SQL (Structured Query Language)
SQL is not a file format — it is a language for querying databases. But the database tables themselves are a format:
Table: customers
id | name | age | city
1 | Maria Santos | 34 | Chicago
2 | James Park | 28 | Seattle
Table: addresses
id | customer_id | type | street
1 | 1 | home | 123 Oak Ave
2 | 1 | work | 456 State St
SQL databases handle relationships, enforce rules (age must be a number, email must be unique), and support complex queries. They are the right choice when data integrity and querying power matter.
Common Pitfalls
Choosing based on familiarity, not fit
Spreadsheets are familiar, so people use them for everything — including situations where a database, a document, or a simple list would be better. Choose the format that fits the data, not the tool you know best.
Over-structuring simple data
Not everything needs a database. A shopping list works fine as plain text. A quick note does not need JSON. Match the complexity of the format to the complexity of the data and the use case.
Under-structuring complex data
Conversely, storing complex data in a simple format leads to problems. A CSV file with commas inside field values, nested information crammed into single cells, and no data type enforcement will cause endless headaches.
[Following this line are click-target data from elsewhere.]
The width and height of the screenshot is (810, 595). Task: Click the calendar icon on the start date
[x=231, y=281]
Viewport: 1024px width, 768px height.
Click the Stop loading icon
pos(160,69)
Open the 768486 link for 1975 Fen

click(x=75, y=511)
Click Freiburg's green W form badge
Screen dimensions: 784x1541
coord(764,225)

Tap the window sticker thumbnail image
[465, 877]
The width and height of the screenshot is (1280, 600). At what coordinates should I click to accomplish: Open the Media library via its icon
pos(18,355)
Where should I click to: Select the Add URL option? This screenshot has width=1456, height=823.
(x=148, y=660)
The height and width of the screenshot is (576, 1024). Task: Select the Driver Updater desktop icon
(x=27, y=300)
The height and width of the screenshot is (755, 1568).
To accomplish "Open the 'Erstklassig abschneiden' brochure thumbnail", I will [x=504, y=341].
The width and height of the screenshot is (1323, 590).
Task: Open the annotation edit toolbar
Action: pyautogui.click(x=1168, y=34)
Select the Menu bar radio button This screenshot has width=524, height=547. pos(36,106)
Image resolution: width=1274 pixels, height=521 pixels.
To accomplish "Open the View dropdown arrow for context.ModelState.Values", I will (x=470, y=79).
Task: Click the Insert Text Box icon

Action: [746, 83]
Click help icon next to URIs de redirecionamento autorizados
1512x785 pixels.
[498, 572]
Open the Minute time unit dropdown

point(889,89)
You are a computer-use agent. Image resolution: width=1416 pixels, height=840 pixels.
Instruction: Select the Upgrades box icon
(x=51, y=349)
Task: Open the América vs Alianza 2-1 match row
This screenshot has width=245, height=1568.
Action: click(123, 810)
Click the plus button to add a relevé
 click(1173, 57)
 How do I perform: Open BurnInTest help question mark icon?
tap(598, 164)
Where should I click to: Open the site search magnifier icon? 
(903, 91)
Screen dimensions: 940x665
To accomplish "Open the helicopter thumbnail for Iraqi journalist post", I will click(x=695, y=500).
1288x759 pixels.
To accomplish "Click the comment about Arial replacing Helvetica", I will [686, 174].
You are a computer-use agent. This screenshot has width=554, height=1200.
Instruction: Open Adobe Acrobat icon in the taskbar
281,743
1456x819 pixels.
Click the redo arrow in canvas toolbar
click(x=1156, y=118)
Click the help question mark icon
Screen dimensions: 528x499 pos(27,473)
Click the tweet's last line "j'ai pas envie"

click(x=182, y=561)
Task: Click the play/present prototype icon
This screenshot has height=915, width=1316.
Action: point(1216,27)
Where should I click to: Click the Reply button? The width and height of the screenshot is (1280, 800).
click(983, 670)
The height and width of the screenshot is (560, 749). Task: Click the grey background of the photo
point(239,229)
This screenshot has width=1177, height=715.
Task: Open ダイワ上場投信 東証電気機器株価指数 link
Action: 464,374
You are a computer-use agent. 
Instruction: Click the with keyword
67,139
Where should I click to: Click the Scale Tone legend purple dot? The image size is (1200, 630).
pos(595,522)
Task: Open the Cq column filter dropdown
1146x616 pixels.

Ignoring who will use the data
A data scientist may be comfortable with JSON. A business analyst wants a spreadsheet. A customer wants a readable report. The same underlying data may need to be presented in different formats for different audiences.
Locking into a format permanently
Requirements change. Data that starts in a spreadsheet may need to move to a database as the organization grows. Design with the possibility of format migration in mind.
Key Takeaways
- The same information can be represented in many formats, and each format shapes how you can use the data.
- In everyday life, lists, tables, summaries, and categorized views each serve different purposes.
- In technology, arrays, objects, trees, CSV, JSON, and SQL databases are common formats with distinct strengths.
- Choose the format based on the structure of the data, the queries you need to run, and who will use it.
- The wrong format creates ongoing friction; the right format makes work easier.
- Simple data deserves simple formats. Complex data needs structured formats. Match complexity to purpose.